Retired Constitutional Court judge Albie Sachs says land expropriation can be achieved without changing the property clause of the Constitution – Section 25.

Sachs was opening the Colloquium on Land in South Africa at the University of Cape Town. This comes as the land expropriation public hearings continue with people in Westonaria and the Vaal in Gauteng giving their views in recent days.

“We can achieve very substantial radical land reform without expense, without altering the Constitution. Now the debate has shifted on how we can achieve land expropriation without compensation – it became the debate. Can it be achieved without altering the Constitution? I think a very strong case can be made from that.
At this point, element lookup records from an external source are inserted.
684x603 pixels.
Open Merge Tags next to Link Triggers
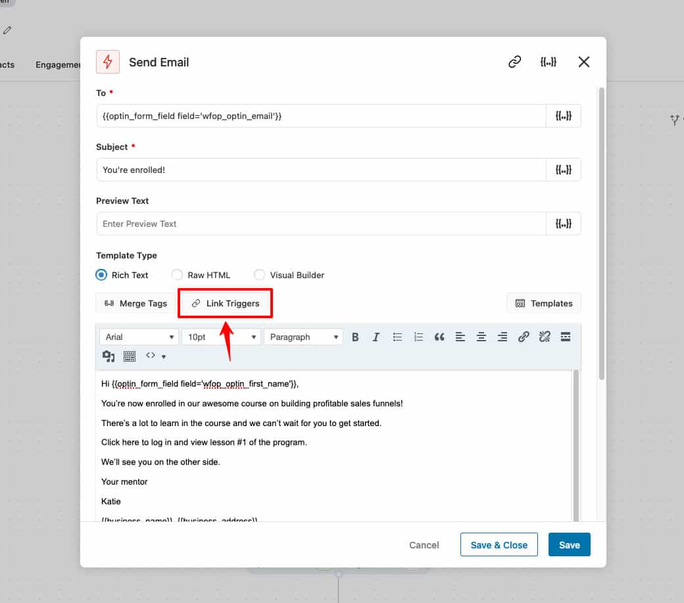[x=134, y=303]
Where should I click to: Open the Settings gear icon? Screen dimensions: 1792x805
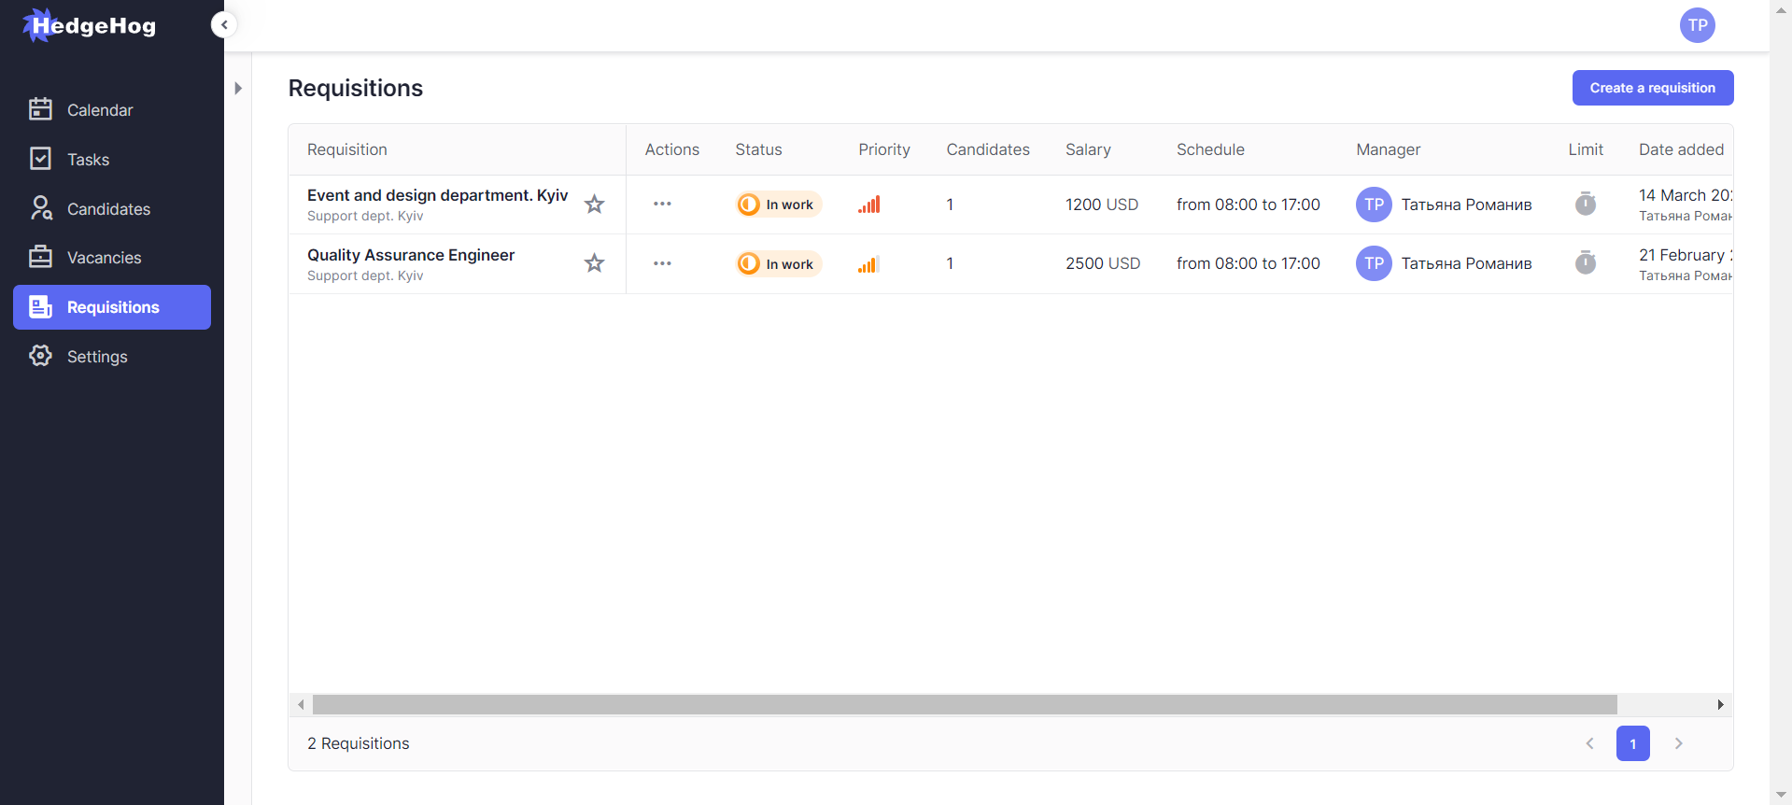coord(40,356)
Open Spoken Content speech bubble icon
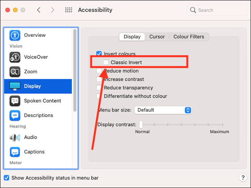Screen dimensions: 251x188 tap(15, 101)

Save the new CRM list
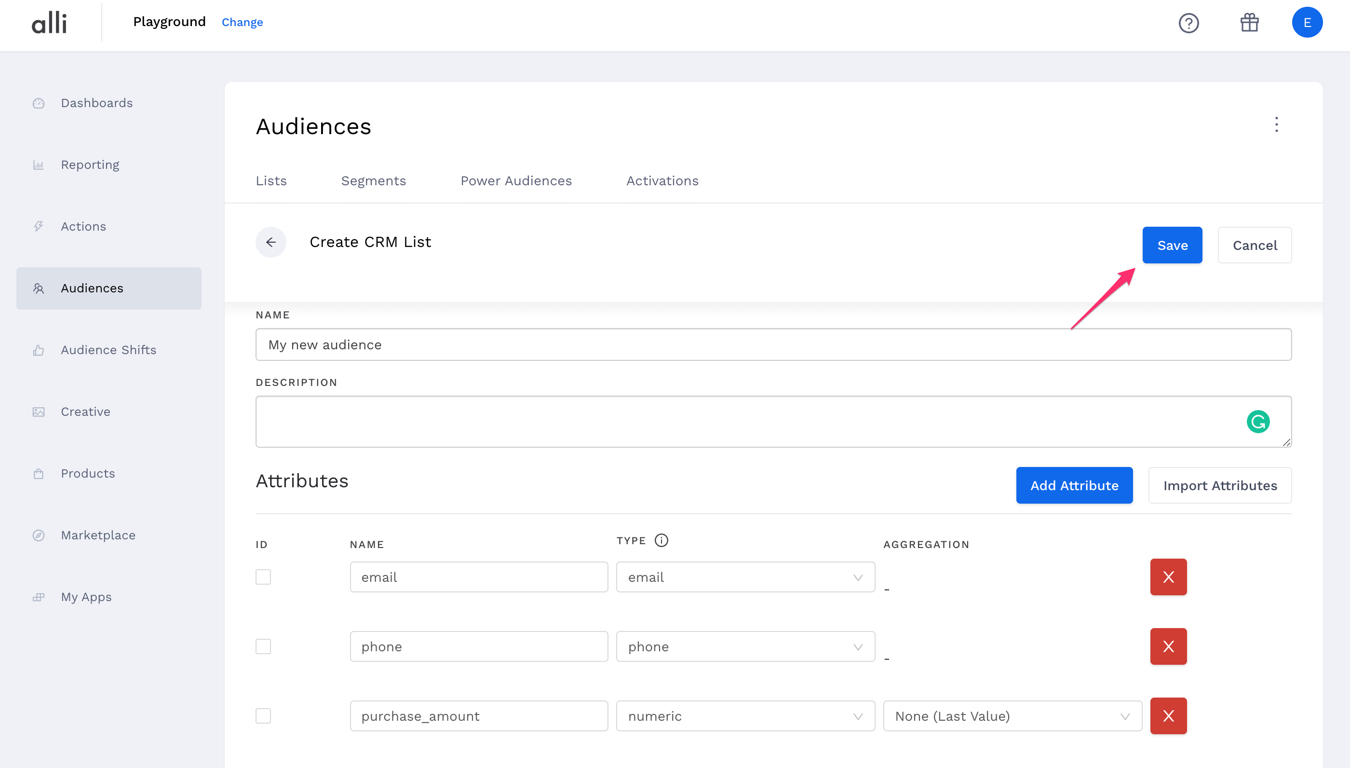coord(1172,245)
But there is a itch somehow from some people who feel that the settlement of 1996 that inaugurated so many changes didn’t lead to the promise land that we expected.”

Justice Albie Sachs explained that Section 25 of the Constitution was never negotiated. He pointed out that it was not a product of Codesa, or the outcome of a deal, but was adopted by Parliament.

“Democratically elected parliament and parliament at that stage consisted overwhelmingly of people who’d been in the freedom struggle, who had come out of jail, who had been active in resisting forced removals from land, who’d been in exile, who’d been in MK, who had been fighting for freedom in this country. This is central to understanding Section 25.”

Sachs went on to say, a form of Constitutional control over expropriation was necessary. This would prevent those in office from using state instruments to amass wealth.

“And once you get politics, power and economic opportunities mixed up, you can see what happens, we don’t have to point to other countries, and we can point to our own experience in our own country. And what can happen even with a good constitution, if there isn’t vigilance. If you allow the expropriators to determine the justice of expropriation, you are finished.”

Sachs said academics needed to step in and apply their expertise, to help formulate the correct model to navigate the process.

He suggested that a new Expropriation Act be adopted by Parliament, which would permit expropriation.

This could then be referred to the Constitutional Court to test whether it complied with all the requirements.

The land colloquium also addressed tenure of rights, hindrances to land reform, beneficiaries of expropriation and a feminist analysis of land economics.